Antibacterial Soaps May Carry Unnecessary Risks says FDA

The FDA is challenging manufacturers of antibacterial soaps to prove that their products do more good than harm.  ”Long-term exposure to…[active ingredients] triclosan (liquid soaps) and triclocarban (bar soaps) could pose health risks, such as bacterial resistance or hormonal effects,” according to a statement by the Food and Drug Administration (FDA) this week. Additionally, the agency says that there is no evidence that these soaps are more effective at preventing illness than washing with plain soap and water.

The FDA proposed a rule that requires companies to do one of three things:

  1. Provide data to support an antibacterial claim; or
  2. Remove the antibacterial active ingredients (triclosan or triclocarban); or
  3. Remove the antibacterial claim from the product’s label

The proposed rule also changes how the agency will evaluate an antibacterials soap to directly test its effectiveness on infection rates and require proof of a clinical benefit over washing with non-antibacterial soap.

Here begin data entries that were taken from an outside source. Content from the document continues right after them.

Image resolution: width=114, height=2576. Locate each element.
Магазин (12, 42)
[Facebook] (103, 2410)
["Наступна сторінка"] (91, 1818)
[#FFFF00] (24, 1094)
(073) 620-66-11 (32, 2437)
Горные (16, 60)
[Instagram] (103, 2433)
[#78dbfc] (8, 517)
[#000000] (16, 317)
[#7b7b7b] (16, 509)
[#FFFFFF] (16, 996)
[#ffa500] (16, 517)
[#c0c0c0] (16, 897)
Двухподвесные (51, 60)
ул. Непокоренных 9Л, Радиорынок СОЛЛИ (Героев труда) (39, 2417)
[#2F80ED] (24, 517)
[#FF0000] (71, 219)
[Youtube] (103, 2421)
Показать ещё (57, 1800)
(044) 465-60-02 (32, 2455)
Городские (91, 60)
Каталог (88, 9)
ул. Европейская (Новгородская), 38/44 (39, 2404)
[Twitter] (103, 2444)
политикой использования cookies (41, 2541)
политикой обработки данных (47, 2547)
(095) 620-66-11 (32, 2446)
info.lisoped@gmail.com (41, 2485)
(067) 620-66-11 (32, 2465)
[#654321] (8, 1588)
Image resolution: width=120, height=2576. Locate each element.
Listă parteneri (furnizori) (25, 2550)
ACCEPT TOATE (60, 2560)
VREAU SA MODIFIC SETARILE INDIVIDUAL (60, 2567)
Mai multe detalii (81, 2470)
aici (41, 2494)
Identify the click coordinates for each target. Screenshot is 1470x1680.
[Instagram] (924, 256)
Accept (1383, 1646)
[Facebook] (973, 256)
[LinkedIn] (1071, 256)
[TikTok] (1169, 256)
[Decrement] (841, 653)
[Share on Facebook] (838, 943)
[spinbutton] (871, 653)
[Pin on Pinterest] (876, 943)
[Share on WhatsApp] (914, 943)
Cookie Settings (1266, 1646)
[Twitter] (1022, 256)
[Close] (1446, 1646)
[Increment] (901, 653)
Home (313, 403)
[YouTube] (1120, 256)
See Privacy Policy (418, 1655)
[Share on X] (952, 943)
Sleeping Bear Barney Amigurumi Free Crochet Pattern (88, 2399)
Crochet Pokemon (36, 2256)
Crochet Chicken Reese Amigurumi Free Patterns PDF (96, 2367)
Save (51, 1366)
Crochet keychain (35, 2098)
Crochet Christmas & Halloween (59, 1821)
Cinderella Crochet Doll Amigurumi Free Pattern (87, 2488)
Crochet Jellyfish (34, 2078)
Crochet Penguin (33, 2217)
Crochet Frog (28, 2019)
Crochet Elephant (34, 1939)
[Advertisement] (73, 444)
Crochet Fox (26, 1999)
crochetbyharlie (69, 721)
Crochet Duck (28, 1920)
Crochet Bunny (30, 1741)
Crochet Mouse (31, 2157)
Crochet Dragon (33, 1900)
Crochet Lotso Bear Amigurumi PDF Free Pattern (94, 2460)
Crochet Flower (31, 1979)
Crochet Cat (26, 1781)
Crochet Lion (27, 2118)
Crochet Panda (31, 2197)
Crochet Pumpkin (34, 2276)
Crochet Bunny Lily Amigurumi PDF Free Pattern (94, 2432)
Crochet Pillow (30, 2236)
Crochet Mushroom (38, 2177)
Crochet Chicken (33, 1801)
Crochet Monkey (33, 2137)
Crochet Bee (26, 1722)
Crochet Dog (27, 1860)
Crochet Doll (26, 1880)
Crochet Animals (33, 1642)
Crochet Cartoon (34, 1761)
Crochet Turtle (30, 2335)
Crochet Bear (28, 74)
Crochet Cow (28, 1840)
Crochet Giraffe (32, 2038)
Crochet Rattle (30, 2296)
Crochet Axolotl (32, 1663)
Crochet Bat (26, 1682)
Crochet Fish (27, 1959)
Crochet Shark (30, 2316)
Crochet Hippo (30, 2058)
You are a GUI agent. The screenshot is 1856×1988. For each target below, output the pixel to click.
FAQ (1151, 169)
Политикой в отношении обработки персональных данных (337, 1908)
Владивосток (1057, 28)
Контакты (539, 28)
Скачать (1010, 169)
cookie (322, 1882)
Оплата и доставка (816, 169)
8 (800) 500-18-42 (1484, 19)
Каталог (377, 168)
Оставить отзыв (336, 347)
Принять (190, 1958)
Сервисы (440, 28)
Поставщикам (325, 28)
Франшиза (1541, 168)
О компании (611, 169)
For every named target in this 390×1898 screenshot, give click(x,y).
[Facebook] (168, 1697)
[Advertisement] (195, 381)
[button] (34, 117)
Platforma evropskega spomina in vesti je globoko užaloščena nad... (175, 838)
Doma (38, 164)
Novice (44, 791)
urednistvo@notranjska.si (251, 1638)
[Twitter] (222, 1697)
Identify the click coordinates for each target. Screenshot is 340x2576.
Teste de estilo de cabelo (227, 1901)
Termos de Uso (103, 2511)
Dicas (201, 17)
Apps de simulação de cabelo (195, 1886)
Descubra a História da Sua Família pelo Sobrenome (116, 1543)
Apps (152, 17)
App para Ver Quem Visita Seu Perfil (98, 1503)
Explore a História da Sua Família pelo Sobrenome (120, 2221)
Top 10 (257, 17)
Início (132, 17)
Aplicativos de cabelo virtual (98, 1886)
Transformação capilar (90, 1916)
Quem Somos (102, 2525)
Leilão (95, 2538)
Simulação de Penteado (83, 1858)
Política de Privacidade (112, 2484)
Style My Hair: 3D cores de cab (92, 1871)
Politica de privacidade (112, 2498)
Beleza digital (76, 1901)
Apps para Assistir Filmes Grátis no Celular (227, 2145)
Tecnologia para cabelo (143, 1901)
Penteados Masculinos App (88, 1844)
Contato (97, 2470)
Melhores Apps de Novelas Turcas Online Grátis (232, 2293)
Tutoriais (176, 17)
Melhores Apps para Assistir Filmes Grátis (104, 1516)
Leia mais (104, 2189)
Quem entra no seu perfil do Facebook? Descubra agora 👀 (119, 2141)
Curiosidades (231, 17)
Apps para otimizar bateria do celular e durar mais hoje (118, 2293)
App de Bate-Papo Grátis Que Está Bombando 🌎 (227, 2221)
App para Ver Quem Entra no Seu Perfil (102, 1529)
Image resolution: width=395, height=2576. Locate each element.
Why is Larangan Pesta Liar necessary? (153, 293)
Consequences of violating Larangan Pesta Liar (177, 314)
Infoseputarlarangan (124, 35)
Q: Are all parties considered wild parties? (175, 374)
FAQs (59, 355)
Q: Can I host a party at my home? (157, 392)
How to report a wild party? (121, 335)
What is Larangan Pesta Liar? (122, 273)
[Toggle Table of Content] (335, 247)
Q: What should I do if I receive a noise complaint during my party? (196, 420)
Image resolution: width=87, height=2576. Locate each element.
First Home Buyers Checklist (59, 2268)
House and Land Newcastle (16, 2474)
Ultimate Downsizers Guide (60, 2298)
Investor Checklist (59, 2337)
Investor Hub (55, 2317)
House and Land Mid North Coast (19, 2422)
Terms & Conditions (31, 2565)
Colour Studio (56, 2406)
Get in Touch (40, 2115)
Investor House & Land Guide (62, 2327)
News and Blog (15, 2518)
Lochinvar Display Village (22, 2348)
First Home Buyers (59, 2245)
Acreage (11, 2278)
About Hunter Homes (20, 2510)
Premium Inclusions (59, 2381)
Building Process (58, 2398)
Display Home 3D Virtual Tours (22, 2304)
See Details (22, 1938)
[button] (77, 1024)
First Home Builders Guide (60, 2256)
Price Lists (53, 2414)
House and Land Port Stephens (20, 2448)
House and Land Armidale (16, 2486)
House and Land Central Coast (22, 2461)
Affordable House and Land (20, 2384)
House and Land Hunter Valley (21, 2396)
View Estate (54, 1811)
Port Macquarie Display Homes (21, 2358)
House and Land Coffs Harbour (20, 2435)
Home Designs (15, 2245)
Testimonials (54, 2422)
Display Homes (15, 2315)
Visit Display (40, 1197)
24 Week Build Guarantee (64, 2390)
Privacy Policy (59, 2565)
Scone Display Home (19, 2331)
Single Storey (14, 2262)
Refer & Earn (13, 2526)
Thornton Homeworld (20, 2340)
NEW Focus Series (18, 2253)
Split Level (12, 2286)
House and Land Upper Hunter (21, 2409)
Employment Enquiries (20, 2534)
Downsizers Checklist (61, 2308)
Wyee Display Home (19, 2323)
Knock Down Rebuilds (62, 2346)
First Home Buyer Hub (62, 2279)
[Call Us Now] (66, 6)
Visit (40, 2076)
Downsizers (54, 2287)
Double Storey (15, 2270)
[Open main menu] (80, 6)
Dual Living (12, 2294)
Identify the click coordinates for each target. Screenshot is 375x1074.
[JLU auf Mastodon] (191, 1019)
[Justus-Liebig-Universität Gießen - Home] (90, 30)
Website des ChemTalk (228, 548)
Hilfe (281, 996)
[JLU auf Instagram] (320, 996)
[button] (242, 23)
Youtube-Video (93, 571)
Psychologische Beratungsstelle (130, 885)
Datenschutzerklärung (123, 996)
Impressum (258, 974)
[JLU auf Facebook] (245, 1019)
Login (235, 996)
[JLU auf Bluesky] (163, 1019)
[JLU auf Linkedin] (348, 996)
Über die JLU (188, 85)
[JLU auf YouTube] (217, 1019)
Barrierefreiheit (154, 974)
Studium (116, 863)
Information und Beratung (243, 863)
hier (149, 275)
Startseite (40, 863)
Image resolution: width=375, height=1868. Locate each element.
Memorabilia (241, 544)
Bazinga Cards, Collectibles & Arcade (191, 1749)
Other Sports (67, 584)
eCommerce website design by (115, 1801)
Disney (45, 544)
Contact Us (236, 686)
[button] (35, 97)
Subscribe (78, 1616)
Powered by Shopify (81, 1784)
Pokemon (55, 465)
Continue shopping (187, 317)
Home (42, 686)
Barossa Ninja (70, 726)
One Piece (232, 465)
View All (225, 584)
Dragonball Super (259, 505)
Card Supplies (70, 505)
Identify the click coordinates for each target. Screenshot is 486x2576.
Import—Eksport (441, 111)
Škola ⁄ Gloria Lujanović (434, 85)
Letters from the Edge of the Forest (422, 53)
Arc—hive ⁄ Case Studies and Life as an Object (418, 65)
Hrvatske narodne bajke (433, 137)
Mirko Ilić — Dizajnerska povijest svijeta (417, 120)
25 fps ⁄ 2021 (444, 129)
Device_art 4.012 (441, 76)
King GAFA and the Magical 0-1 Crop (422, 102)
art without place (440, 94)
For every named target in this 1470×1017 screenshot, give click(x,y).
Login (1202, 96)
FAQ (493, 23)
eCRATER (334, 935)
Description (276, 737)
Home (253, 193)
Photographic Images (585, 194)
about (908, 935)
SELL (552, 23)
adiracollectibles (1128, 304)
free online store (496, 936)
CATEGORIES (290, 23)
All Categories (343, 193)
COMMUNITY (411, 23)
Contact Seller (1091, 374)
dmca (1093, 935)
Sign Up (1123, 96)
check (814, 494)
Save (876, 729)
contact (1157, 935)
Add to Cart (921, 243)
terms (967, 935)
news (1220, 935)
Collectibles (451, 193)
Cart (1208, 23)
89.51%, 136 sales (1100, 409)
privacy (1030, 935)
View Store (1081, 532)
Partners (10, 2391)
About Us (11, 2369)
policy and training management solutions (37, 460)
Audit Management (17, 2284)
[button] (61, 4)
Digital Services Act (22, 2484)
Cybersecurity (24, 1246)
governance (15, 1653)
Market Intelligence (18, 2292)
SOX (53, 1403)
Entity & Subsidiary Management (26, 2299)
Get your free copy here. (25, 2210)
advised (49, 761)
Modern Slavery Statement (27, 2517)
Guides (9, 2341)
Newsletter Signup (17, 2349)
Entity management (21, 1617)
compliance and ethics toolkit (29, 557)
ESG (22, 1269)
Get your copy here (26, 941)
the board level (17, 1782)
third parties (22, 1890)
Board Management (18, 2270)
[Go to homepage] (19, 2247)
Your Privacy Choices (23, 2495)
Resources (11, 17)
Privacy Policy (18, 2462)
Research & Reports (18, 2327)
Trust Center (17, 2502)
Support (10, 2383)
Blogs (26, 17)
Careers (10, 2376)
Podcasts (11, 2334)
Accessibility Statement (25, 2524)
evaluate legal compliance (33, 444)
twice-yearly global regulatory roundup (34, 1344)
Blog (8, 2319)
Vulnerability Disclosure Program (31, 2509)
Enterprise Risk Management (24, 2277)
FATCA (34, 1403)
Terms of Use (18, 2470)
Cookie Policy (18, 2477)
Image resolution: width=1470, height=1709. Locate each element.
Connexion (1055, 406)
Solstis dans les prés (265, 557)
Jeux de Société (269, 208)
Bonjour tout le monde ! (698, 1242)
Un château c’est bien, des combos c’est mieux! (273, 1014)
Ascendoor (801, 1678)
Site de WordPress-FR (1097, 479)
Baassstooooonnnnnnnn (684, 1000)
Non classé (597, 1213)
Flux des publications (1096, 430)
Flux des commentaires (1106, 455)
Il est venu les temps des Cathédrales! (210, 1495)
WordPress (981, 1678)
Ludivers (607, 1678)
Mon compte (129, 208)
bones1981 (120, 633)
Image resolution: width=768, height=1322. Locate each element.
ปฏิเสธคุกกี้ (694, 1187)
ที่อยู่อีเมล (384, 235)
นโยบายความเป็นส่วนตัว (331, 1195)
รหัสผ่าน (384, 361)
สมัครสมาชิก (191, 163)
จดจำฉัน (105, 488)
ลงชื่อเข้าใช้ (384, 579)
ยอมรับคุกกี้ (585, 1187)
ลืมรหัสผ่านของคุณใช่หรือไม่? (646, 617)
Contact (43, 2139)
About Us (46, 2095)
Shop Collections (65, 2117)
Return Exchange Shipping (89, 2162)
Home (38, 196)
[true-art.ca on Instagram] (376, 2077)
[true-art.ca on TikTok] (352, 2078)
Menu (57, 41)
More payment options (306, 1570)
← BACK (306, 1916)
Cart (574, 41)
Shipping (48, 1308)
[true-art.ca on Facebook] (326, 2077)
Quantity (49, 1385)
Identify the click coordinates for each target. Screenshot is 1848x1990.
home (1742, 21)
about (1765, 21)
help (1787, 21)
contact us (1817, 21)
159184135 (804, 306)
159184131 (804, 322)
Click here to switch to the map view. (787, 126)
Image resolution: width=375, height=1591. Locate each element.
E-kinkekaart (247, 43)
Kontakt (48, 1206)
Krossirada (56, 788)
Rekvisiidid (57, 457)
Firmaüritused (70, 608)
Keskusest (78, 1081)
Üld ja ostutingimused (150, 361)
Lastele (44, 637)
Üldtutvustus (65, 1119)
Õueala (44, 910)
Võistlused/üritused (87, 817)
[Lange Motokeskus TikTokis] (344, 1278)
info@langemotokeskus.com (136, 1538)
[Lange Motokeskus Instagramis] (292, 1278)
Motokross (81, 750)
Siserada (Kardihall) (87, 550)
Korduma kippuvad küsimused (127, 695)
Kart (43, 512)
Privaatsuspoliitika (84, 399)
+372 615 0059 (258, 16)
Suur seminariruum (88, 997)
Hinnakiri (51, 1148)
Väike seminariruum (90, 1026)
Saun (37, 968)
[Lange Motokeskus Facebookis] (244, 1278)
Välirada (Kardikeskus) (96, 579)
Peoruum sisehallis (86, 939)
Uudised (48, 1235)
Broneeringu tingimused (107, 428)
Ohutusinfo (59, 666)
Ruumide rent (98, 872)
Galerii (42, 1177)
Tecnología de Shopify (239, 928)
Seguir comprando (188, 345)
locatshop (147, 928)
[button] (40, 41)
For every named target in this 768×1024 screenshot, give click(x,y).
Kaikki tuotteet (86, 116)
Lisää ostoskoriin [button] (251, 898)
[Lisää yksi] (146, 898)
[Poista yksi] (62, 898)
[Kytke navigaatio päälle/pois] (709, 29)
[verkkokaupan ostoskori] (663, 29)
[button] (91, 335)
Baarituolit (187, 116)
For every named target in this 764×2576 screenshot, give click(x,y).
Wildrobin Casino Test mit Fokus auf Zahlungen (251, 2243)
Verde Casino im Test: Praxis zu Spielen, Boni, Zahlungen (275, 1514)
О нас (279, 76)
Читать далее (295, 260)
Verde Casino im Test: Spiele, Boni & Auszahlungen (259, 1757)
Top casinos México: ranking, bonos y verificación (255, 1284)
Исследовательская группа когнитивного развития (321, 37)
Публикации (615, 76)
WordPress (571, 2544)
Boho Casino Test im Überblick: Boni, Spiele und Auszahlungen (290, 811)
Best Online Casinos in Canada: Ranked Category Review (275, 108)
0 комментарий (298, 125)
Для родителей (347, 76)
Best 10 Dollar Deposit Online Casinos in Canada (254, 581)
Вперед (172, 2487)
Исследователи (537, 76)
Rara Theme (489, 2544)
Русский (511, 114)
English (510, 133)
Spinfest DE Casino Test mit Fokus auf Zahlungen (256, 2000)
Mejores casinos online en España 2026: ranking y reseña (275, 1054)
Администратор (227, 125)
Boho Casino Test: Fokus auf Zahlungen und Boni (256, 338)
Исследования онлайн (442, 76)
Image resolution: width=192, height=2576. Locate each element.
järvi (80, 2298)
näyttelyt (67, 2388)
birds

The FDA says that new research, coupled with the wide-spread daily use of these potentially harmful products prompted the agency to take action.

The new rule is welcomed by many health advocates that have been warning about the dangers of triclosan and triclocarban for years. LocalMotionGreen at Ecology Center first reported on the concerns regarding the safety and effectiveness of the active ingredients in antibacterial soaps over six years ago.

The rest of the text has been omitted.